Therefore, compression process new after optimization is as follows, wherein nnet0It is network to be compressed, RmaskIt is that band mask is instructed again, RnomaskIt is to be instructed again without mask.
(a)(input network beta pruning, obtain beta pruning mask M)
(b)(input network and mask dot product, complete beta pruning)
(c)(network after beta pruning is instructed again without mask, is obtained)
(d)It is (rightDot product M, regrows at removal beta pruning again The weights for going out)
(e)(carry out band mask to the network after dot product to instruct again, after being compressed Network)
Instructed again by without mask, the degree of accuracy to network first carries out lifting so as to largely solve compressed web The phenomenon that the degree of accuracy is generally reduced after network.From the point of view of engineering practice result, in some cases, made using the method after the optimization The precision of network can even increase after must compressing.
In engineering practice, the computing of (d)-(e) generally can be preferably repeated (from step 620 return to step in such as Fig. 6 Shown in 611 arrow) so that network convergence is to more preferably local best points.Wherein iteration is according to key link:
Iteration stopping condition isWherein for the LSTM nets for speech recognition For network model, e (nnet0) may refer to nnet0Error rate.

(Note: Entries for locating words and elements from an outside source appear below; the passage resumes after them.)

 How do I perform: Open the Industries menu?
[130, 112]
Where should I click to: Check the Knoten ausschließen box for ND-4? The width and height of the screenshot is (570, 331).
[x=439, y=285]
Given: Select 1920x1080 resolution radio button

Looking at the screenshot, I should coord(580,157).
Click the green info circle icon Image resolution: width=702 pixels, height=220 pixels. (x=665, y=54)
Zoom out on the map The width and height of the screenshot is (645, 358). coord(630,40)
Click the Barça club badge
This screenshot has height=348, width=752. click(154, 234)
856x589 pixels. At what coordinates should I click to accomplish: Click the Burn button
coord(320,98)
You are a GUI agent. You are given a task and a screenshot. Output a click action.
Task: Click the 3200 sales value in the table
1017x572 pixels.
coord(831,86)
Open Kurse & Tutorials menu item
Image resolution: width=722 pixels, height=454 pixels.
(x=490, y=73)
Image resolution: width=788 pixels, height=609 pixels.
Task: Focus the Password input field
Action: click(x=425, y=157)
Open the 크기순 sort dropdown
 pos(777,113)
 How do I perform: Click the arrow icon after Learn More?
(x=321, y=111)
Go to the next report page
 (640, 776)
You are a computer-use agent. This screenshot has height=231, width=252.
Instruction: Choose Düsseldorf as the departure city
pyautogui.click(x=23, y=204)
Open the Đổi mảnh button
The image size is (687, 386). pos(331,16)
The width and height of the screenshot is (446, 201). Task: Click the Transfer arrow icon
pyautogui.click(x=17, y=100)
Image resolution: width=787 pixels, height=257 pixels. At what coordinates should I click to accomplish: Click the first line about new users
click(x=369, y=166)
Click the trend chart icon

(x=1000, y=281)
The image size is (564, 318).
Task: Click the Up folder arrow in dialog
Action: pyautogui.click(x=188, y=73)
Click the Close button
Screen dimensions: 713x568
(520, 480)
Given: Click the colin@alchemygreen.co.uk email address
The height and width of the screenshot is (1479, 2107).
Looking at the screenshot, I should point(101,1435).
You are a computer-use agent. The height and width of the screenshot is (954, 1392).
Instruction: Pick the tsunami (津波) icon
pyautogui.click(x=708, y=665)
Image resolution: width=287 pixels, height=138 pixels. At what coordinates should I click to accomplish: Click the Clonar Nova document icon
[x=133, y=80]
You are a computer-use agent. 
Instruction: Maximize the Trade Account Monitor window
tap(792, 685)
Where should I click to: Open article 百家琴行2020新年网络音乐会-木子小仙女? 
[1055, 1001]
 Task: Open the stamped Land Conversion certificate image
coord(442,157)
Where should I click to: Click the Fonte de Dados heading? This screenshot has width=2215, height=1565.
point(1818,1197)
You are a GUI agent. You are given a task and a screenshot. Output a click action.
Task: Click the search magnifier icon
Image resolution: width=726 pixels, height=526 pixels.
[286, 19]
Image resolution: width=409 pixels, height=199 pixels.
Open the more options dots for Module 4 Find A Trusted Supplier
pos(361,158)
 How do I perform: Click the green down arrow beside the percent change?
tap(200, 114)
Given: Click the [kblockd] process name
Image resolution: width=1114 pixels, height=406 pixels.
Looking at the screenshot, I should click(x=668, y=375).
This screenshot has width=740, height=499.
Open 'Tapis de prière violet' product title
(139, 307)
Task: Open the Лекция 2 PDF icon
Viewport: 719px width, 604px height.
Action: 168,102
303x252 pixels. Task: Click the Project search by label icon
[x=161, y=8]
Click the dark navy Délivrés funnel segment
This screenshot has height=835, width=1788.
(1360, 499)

Fig. 7 shows to be instructed again without mask improves the example of neural network accuracy.The figure is directed to a certain thousands of hours Chineses The LSTM deep neural networks trained on sound data set instruct the whole flow process that step is compressed without mask again using addition And correlated results.Abscissa is operating procedure in figure, and ordinate is an index for weighing the deep neural network degree of accuracy, i.e. Wrong word rate (WER).WER is lower, and the explanation network degree of accuracy is higher.Black line represents the initial wrong word rate of network to be compressed, grey Line represents the process of three wheel compressions.The result of beta pruning is carried out when dotted line meaning is every wheel compression for the first time, it is seen that each beta pruning Network mistake word rate rises afterwards.First carry out being trained without mask after beta pruning, network mistake word rate declines, then beta pruning again, and wrong word rate is again Rise, then band mask is trained, wrong word rate declines again.4,8,12 results for corresponding to three wheel compressions respectively, it is seen that the degree of accuracy is compared Initially lifted.
The dynamic mask compression of neutral net
For for complex neural network model, especially Multi-Layered Network Model, the network model matrix of each layer It is interrelated.Thus can show smaller in the presence of some important being connected on weights, and it is most of unessential when cutting off Connection is laid equal stress on after instruction, and show again must be than larger.These weights are in beta pruning equivalent to by miscut.In the pressure of above-mentioned combination Fig. 6 In contracting flow, the network for precise decreasing after beta pruning is instructed again when, beta pruning mask M is still used, i.e. can only adjust still The size of the weights being retained in model matrix, therefore miscut phenomenon cannot be recovered.This can cause network model possible Not good local best points are converged to, so as to all bring influence to compression ratio and model accuracy.Heavy instructed for above-mentioned Journey is to find local optimum again on the basis of beta pruning, and does not attempt situation about being modified to miscut etc., can by Instruction stage addition again is adjusted to the dynamic for storing the matrix shape mask of beta pruning result, to some the miscut behaviors during beta pruning It is modified and recovers, reaches the target for ensureing even to improve artificial neural network (for example, LSTM) performance after beta pruning.
Fig. 8 shows the indicative flowchart that neutral net is adjusted using dynamic mask.As shown in figure 8, a kind of adjustment people The method of artificial neural networks includes beta pruning step S810, instructs step S811, mask generation step S812 and band again without mask and cover Code instructs step S820 again.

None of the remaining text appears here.